Many package authors did very similar things. For example, Matt Dowle—the main author of the data.table R package—did several language performance lift-ups to speed up most common data wrangling steps.

When comparing similar operations on the same dataset using different packages, such as dplyr, plyr, data.table, and sqldf, one can see the difference in the time performance with the same results.

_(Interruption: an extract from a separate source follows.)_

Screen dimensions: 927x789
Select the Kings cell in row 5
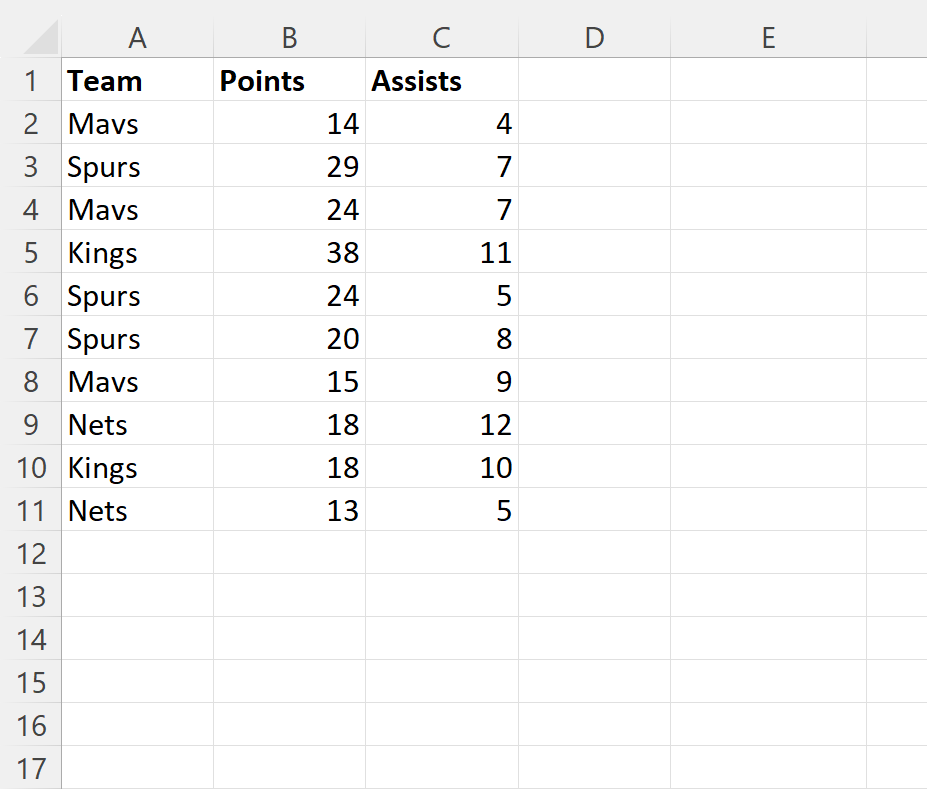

The following R sample shows roughly a 80 MiB big object with a simple grouping function of how much difference there is in the computation time. Packages dpylr and data.table stand out and have performance gain over 25x times better in comparison to plyr and sqldf. data.table, especially, is extremely efficient and this is mainly due to Matt's extreme impetus to optimize the code of the data.table package in order to gain performance:

set.seed(6546) 
nobs <- 1e+07 
df <- data.frame("group" = as.factor(sample(1:1e+05, nobs, replace = TRUE)), "variable" = rpois(nobs, 100)) 
 
# Calculate mean of variable within each group using plyr - ddply  
library(plyr) 
system.time(grpmean <- ddply( 
  df,  
  .(group),  
  summarize,  
  grpmean = mean(variable))) 
 
 
# Calcualte mean of variable within each group using dplyr 
detach("package:plyr", unload=TRUE) 
library(dplyr) 
 
system.time( 
  grpmean2 <- df %>%  
              group_by(group) %>% 
              summarise(group_mean = mean(variable))) 
 
# Calcualte mean of variable within each group using data.table 
library(data.table) 
system.time( 
  grpmean3 <- data.table(df)[ 
    #i 
    ,mean(variable)    
    ,by=(group)] ) 
 
# Calcualte mean of variable within each group using sqldf 
library(sqldf) 
system.time(grpmean4 <- sqldf("SELECT avg(variable), [group] from df GROUP BY [group]")) 

The Microsoft RevoScaleR package, on the other hand, is optimized as well and can supersede all of these packages in terms of performance and large datasets. This is just to prove how Microsoft has made R ready for large datasets to address the performance issues.